Walter Bright wrote:
> Regan Heath wrote:
>> Walter Bright Wrote:
>>> string fullpath;
>>>
>>> fullpath = CanonicalPath(shortname);
>>> version(Windows)
>>> {
>>>        fullpath = std.string.tolower(fullpath);
>>> }
>>>
>>> you won't need to do the .dup .
>>
>> Because tolower does it for you, but it still returns string
> 
> tolower only dups the string if it needs to.

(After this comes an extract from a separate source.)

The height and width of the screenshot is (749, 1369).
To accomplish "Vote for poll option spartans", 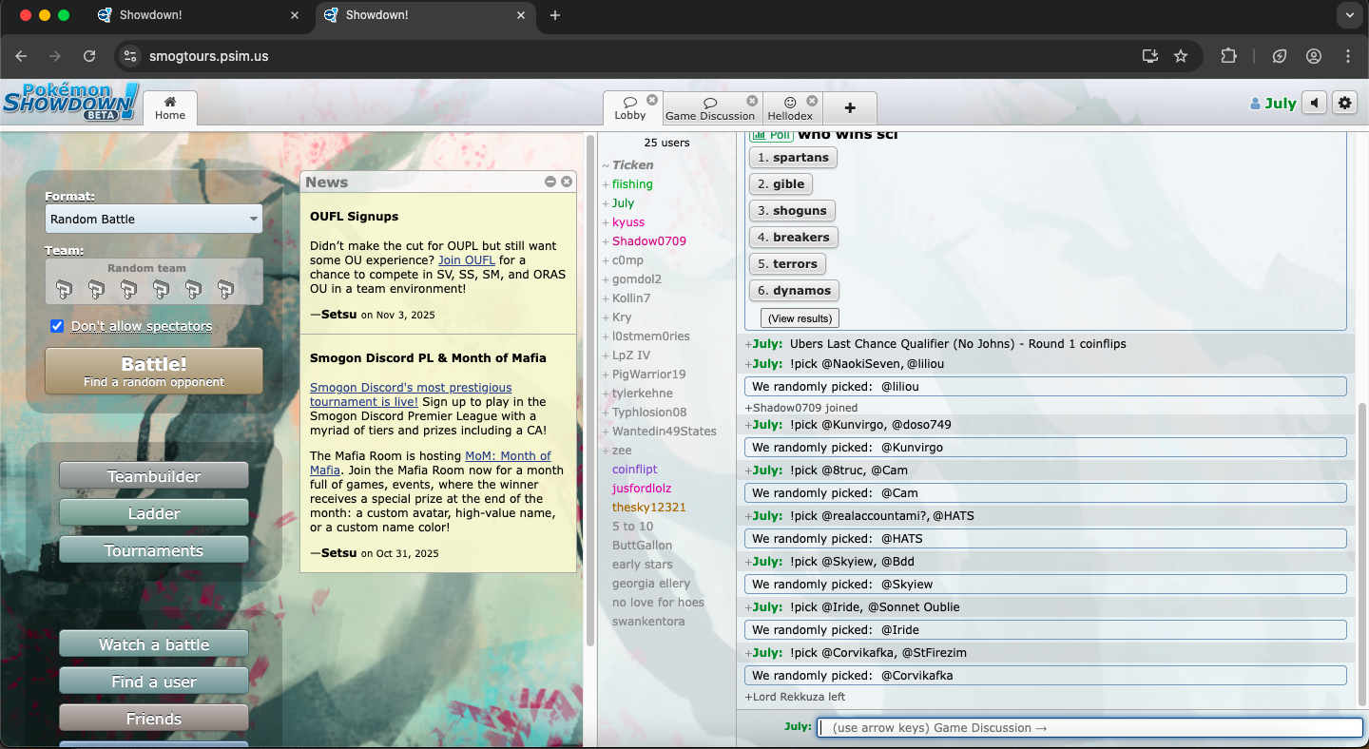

It won't dup a string that is already in lower case.

Sure, but there is still a case where it does dup.  (dup #1)

>  > and if for example
>  > you need to add something to the end of the path, like a filename you  > will end up
>  > doing yet another dup somewhere.
> 
> Concatenating strings does not require a .dup.

opCatAssign does. (dup #2)

OR

newString = constString ~ bitToAdd; (is a copy of constString to newString which is essentially a dup) (dup #2)

So, the worst case scenario is that 2 dups are done.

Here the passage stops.